Sounds, Visions and Insights by Brian Skutle

Kingsman: The Golden Circle

Grade : B Year : 2017 Director : Matthew Vaughn Running Time : 2hr 21min Genre : ,
Movie review score
B

The idea of a supercharged, R-rated James Bond film seems inspired. That’s how I basically went into Matthew Vaughn’s first go-around with adapting Mark Millar’s comic book, Kingsman: The Secret Service. It was fun, but it didn’t really hook me the way some of Vaughn’s other films (“Kick-Ass,” “Stardust,” “X-Men: First Class”) did. To say I went into the sequel with ambivalence would be putting it lightly- honestly, if I missed it in theatres, I probably would have been fine. But, when my wife wanted to see it after a long day at work, I wasn’t going to say no, and after all, a lot of pieces have been added this time out.

The first and last action sequences in this film, wherein Eggsy (Taron Egerton), the used-to-be-wayward teen-turned-Kingsman agent is fighting for his life, first in a car against a rejected Kingsman, later at Poppy’s hidden base against another traitor, do not work for me. The music is amped up to 11, and Vaughn’s comic book-inspired style felt like it slowed down the action, and took me out of the movie immediately, at the start. Not a good sign of things to come at the outset, and not a great way to end things. In between, though, there’s a lot to enjoy as Eggsy and the Kingsman organization is blown up, literally, by a mad genius bent on holding the world hostage through her terrorist organization, The Golden Circle. All that is left of Kingsman is Eggsy, Merlin (Mark Strong), and an still-alive Harry Hart (Colin Firth), the man who recruited Eggsy in the first film, and they must team up with their American counterparts, the Statesman, which has a slightly different attitude. I’m not quite sure what made Millar choose a Kentucky whiskey company for the Statesman’s front, but it means we get Jeff Bridges and Channing Tatum playing, essentially, cowboys, and how bad of an idea is that? (Answer- Not bad at all.)

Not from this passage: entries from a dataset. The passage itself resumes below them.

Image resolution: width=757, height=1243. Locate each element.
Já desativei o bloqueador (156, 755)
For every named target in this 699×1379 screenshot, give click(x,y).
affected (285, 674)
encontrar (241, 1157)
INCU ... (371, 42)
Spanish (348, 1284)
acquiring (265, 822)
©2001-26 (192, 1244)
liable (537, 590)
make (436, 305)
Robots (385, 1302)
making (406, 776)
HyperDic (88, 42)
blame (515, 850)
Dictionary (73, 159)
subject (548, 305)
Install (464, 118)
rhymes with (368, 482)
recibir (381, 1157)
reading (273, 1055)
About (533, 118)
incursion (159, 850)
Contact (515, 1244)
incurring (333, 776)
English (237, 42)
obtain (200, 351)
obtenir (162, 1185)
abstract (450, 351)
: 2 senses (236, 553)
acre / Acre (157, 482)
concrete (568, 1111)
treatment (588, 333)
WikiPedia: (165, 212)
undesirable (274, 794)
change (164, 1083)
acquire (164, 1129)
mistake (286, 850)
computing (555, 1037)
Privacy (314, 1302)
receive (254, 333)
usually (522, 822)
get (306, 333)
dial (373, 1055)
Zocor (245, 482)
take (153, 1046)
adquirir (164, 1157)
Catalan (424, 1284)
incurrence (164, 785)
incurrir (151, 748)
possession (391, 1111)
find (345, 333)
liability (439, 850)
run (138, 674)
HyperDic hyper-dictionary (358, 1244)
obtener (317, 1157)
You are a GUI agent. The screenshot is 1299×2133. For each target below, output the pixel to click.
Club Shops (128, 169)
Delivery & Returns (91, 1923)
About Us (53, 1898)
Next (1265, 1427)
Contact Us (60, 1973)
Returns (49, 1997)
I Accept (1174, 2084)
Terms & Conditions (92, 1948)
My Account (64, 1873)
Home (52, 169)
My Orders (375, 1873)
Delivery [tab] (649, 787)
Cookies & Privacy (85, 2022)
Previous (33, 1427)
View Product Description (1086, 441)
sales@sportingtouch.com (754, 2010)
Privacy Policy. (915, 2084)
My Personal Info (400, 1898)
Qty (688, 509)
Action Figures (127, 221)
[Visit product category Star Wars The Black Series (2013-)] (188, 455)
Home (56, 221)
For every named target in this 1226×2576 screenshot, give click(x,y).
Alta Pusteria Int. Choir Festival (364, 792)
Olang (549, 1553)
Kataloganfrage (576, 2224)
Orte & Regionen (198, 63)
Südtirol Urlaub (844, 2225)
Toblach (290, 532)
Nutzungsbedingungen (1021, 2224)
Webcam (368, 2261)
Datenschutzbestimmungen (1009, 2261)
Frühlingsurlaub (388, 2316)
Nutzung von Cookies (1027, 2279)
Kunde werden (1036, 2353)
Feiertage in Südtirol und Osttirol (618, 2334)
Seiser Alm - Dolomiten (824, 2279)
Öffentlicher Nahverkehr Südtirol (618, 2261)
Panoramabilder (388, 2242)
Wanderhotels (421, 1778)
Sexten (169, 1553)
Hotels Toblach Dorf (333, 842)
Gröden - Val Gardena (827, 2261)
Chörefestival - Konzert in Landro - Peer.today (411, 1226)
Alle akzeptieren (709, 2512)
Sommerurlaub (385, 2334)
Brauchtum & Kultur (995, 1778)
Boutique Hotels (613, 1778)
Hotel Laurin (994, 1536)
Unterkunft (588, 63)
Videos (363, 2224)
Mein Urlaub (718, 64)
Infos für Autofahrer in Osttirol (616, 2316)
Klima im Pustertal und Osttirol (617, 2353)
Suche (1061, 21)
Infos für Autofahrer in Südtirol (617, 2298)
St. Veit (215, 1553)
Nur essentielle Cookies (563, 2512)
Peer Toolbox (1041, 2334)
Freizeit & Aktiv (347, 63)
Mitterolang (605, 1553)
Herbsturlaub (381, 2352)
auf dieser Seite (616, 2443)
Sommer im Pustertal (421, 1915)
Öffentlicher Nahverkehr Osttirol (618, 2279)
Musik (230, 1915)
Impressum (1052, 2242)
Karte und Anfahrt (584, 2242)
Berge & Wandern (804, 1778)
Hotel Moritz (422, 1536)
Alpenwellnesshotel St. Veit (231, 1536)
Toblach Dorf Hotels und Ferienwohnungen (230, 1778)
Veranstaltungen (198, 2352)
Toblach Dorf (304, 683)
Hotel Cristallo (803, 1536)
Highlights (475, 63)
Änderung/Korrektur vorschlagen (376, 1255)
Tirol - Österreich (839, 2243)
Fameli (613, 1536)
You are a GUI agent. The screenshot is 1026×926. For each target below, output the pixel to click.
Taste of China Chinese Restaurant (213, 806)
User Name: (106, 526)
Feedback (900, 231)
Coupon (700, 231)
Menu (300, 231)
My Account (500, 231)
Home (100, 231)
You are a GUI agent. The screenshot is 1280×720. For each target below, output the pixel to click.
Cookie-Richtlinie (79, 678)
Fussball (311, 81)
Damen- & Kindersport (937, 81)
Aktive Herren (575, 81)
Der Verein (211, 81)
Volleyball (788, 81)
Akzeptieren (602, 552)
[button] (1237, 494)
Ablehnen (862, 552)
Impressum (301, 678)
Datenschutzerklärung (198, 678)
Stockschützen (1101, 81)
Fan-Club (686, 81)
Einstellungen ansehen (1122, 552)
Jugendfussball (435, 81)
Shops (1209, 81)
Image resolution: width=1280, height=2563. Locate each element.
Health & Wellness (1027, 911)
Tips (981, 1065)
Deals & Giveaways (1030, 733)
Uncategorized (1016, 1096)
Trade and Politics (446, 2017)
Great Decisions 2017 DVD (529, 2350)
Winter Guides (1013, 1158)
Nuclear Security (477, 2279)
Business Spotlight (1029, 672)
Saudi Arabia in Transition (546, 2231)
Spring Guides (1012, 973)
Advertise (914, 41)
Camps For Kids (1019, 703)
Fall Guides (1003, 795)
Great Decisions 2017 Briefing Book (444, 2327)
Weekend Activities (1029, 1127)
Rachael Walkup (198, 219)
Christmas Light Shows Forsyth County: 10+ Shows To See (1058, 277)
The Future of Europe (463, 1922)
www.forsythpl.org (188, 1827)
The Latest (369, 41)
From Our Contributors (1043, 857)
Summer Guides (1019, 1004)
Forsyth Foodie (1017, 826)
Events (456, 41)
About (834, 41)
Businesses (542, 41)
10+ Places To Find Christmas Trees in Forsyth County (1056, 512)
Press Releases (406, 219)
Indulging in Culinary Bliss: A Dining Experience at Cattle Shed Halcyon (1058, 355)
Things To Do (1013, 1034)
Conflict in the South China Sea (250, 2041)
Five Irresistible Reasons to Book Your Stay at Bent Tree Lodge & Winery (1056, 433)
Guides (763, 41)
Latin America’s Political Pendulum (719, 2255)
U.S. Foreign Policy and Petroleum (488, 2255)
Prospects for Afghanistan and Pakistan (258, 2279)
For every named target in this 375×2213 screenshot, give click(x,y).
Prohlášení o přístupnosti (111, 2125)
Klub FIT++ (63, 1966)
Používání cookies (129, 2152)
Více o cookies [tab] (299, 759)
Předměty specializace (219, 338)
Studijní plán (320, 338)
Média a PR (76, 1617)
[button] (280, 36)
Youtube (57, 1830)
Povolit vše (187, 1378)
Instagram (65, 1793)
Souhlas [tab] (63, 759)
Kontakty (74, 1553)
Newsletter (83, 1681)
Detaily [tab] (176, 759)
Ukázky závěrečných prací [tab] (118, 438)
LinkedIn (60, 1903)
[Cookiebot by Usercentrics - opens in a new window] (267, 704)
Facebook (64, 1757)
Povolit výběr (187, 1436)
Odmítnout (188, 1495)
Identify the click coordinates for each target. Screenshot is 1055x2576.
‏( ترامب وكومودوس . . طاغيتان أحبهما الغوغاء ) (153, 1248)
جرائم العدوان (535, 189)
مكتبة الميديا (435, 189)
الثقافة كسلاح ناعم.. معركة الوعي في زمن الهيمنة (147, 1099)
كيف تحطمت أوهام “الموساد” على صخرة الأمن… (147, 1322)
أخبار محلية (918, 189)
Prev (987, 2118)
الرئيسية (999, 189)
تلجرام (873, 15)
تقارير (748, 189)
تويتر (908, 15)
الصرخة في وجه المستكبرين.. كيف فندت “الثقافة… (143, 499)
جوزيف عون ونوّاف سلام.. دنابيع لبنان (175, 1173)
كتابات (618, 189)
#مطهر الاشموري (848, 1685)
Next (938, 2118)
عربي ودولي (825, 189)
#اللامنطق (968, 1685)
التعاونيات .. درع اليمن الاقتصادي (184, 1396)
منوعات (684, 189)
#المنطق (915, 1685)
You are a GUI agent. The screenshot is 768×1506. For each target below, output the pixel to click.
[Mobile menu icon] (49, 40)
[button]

I would like to spend the rest of this review on Poppy, the villain of the film. She is the standout of the film, and it’s honestly not even close; the rest of the film kind of bored me, but whenever Poppy is on-screen, the film perks up. She is the head of The Golden Circle, the organization trying to take out the Kingsmen, and it’s a drug cartel based in South America. The base is designed like a ’50s town, with a diner and old-school salon and a movie theatre that is guarded by the coolest guys at school. It’s a bizarre thing to look at, but I’ll be damned if it doesn’t give me almost as much pleasure as Julianne Moore’s performance as Poppy did. I remember watching her in “Far From Heaven,” which was set in the ’50s, 15 years ago, and it’s fascinating watching Poppy and thinking of her playing someone whose entire identity and personality has been influenced by movies like “Grease” and such. Her chippy, sweet, unsettling way of going about her business, and holding the US hostage with tainted drugs in an attempt to legalize them, is lunacy in the modern Bond villain mold, but delightful to watch from beginning to end as she has no problem sicking her mechanical guard dogs on the Kingsmen or asking a new recruit to put the person who recruited him into a mincer. This is one of those performances that basically defines an entire movie for me, and makes me wish it were part of a better one.